President Gordon B. Hinckley taught: “When you are married, be fiercely loyal one to another. Selfishness is the great destroyer of happy family life. If you will make your first concern the comfort, the well-being, and the happiness of your companion, sublimating any personal concern to that loftier goal, you will be happy, and your marriage will go on throughout eternity” (Ensign, Dec. 1995, 67)

In preparation for marriage, develop skills to focus on giving and contributing, rather than seeking selfish wants and fads:

“All too many enter marriage who have never learned to cook, sew, or develop other important life skills. Ignorance of these needed skills, along with the lack of understanding of the management of money, sow the seeds for many failures in our children’s marriages.

I fear that in many cases we are rearing children who are slaves to expensive fads and fashions. Remember the scripture, “For where your treasure is, there will your heart be also.” How do we determine where our treasure is? To do so, we need to evaluate the amount of time, money, and thought we devote to something. Might it not be well to evaluate how much focus we place on shopping and spending?

The more our hearts and minds are turned to assisting others less fortunate than we, the more we will avoid the spiritually cankering effects that result from greed, selfishness, and overindulgence. Our resources are a stewardship, not our possessions. I am confident that we will literally be called upon to make an accounting before God concerning how we have used them to bless lives and build the kingdom.”
--Elder Joe J. Christensen, Greed, Selfishness, and Overindulgence; General Conference, April, 1999.

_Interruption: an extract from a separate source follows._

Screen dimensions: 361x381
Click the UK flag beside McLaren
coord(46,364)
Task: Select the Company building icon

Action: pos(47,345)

Date looking for a marriage-quality person, rather than just because someone “looks good”:

“What is the main purpose for dating? Isn’t it to get to know another person well enough to know what kind of a partner that person would be? Isn’t it to learn to know that other person’s character, interests, talents, and abilities? Or is dating merely an opportunity to satisfy one’s passions? Each person will have to answer that question for himself. However, a sure guide would be to follow the words of the Savior: “Again I say unto you, let every man esteem his brother as himself” (D&C 38:25).

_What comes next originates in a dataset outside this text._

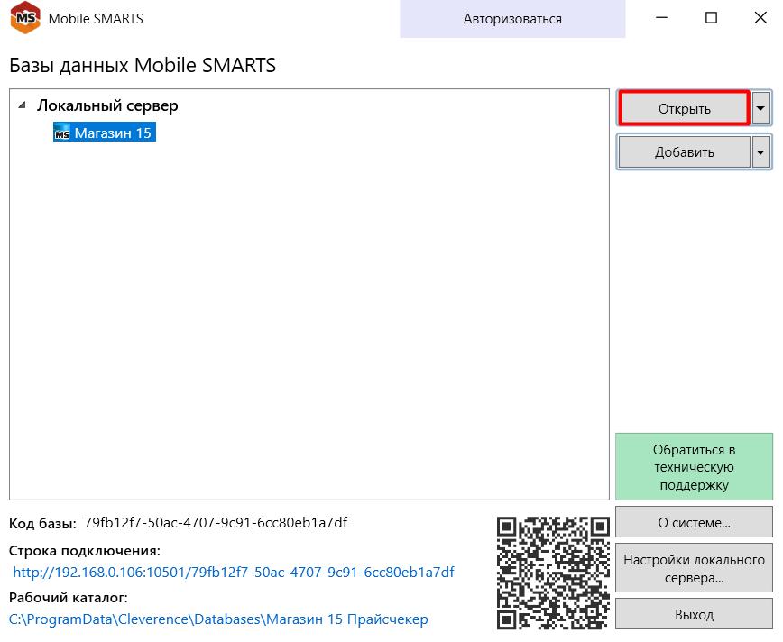This screenshot has width=783, height=642.
Task: Collapse the Локальный сервер tree node
Action: [x=22, y=105]
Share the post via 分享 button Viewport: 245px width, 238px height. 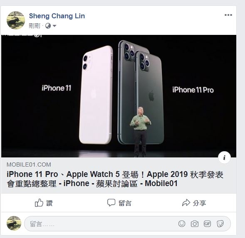point(194,203)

The necessity to practice unselfish love in courtship becomes imperative in marriage. Persons interested only in romance soon find the realisms of marriage too much to cope with. Yet in magazines and books emphasis is placed on romance and material pleasures. This is almost the exclusive appeal of advertising. It is demonstrated over and over again in moving pictures and on television. It is the exclusive appeal of pornographic literature. People become conditioned by this exposure and grow up expecting only personal gratification in marriage. Personal selfishness is the main reason for the present high divorce rate throughout the world.”
-- Elder Theodore M. Burton, “The Need for Love”; General Conference, April, 1979

Final Thoughts:

The more that selfishness exists in a relationship or marriage, the more unhappiness will follow. Also, the more selfish the spouses, the less likely a marriage will survive. So please follow the advice of these general authorities. Selfishness needs to be controlled and lessened for your relationships and future marriage to not only survive, but to thrive. And remember that “…neither is the man without the woman, neither the woman without the man, in the Lord.” (1 Corinthians 11:1).

Dr. G
P.S. If you have any questions, comments, or a future article request for me, feel free to contact me at drgilchrist@yahoo.com.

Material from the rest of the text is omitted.